◆ Recorded data ◆
----------------

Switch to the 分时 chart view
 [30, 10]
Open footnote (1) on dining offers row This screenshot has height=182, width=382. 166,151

----------------

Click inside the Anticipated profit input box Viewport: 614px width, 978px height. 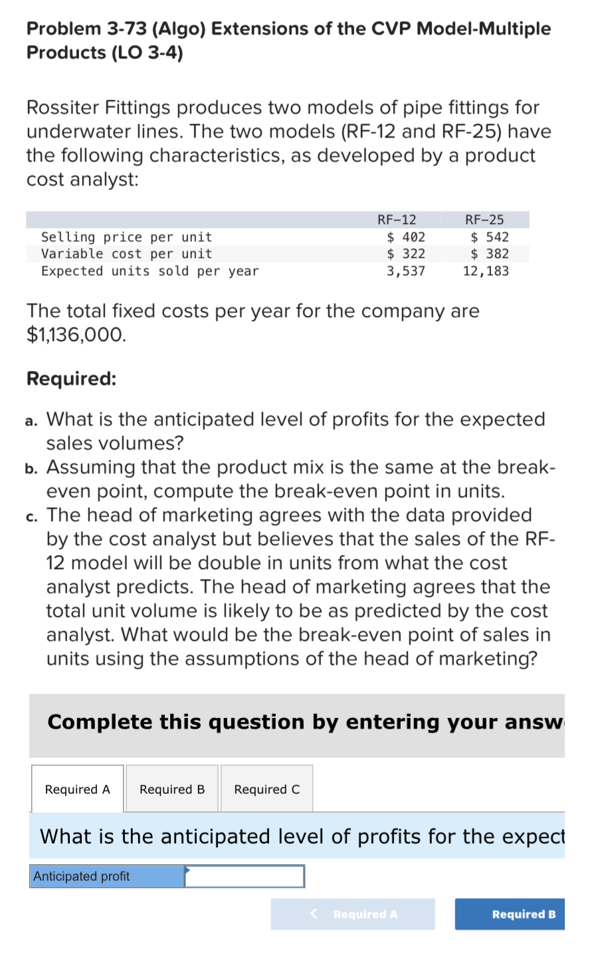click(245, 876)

----------------

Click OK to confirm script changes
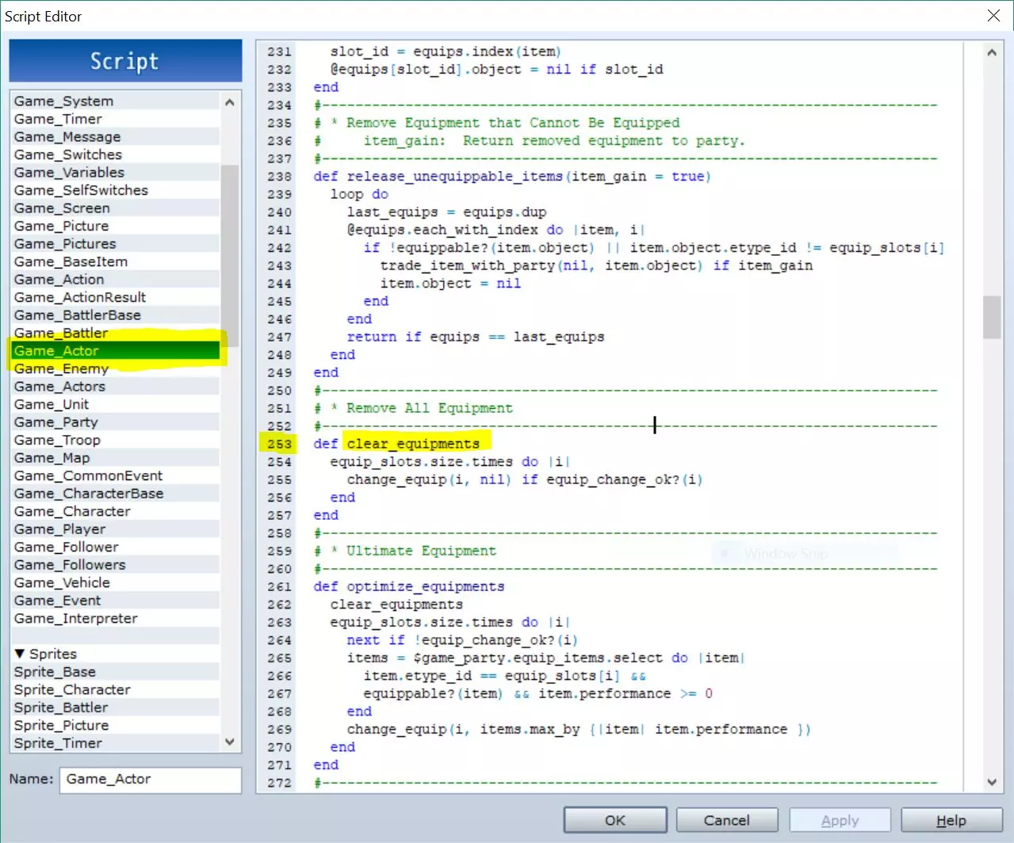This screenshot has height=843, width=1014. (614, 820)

----------------

◆ Exercise description ◆
In the entries above, the lines between the one holding "Switch to the 分时 chart view" and the one holding "Open footnote (1)", inclusive, are to be printed exactly as written, and those alone.

◆ Your solution ◆
Switch to the 分时 chart view
 [30, 10]
Open footnote (1) on dining offers row This screenshot has height=182, width=382. 166,151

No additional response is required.